__GIVEN DATA__.
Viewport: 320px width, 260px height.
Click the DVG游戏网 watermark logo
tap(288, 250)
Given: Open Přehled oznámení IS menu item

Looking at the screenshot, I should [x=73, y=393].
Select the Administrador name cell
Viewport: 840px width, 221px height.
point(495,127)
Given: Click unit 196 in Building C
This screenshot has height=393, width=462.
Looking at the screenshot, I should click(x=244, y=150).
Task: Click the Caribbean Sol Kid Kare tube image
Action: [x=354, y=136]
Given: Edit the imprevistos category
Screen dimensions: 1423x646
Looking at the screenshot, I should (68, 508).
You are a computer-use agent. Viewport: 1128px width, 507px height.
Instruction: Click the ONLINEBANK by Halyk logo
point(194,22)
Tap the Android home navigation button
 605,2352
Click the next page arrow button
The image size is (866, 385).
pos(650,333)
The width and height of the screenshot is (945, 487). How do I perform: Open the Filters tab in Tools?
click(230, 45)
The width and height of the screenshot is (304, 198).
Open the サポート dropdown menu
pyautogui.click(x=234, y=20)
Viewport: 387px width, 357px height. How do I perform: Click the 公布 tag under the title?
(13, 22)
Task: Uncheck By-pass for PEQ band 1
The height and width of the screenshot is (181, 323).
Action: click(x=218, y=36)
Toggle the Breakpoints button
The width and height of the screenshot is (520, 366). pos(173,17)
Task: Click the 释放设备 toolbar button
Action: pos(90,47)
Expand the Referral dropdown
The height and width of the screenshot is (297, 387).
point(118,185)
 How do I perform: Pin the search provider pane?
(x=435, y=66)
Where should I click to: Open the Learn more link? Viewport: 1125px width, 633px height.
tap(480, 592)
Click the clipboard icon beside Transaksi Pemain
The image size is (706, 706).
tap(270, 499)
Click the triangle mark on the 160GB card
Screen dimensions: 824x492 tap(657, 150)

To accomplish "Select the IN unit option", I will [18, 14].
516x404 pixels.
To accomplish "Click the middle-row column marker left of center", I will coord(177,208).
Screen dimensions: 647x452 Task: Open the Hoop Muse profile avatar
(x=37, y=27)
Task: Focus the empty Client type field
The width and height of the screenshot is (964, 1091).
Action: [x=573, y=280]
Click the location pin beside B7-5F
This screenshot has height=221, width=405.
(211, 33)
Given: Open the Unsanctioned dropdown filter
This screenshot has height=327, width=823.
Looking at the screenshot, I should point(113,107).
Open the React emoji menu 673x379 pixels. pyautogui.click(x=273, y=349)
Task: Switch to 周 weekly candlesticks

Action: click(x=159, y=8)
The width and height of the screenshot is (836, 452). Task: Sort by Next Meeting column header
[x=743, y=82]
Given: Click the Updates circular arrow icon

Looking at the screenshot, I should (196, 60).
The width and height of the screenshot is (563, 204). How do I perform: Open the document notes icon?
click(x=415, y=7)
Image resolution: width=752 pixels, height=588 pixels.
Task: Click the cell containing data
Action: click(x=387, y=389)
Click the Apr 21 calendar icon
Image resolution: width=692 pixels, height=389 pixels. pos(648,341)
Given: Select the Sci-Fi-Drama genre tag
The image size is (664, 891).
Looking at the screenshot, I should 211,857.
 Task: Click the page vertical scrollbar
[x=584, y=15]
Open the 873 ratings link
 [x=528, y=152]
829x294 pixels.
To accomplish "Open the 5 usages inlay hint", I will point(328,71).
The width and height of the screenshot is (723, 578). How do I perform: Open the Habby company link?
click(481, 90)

__TASK BRIEF__. Write out each line above that contains the word "will".

__SOLUTION__.
To accomplish "Select the IN unit option", I will [18, 14].
To accomplish "Click the middle-row column marker left of center", I will coord(177,208).
To accomplish "Open the 5 usages inlay hint", I will point(328,71).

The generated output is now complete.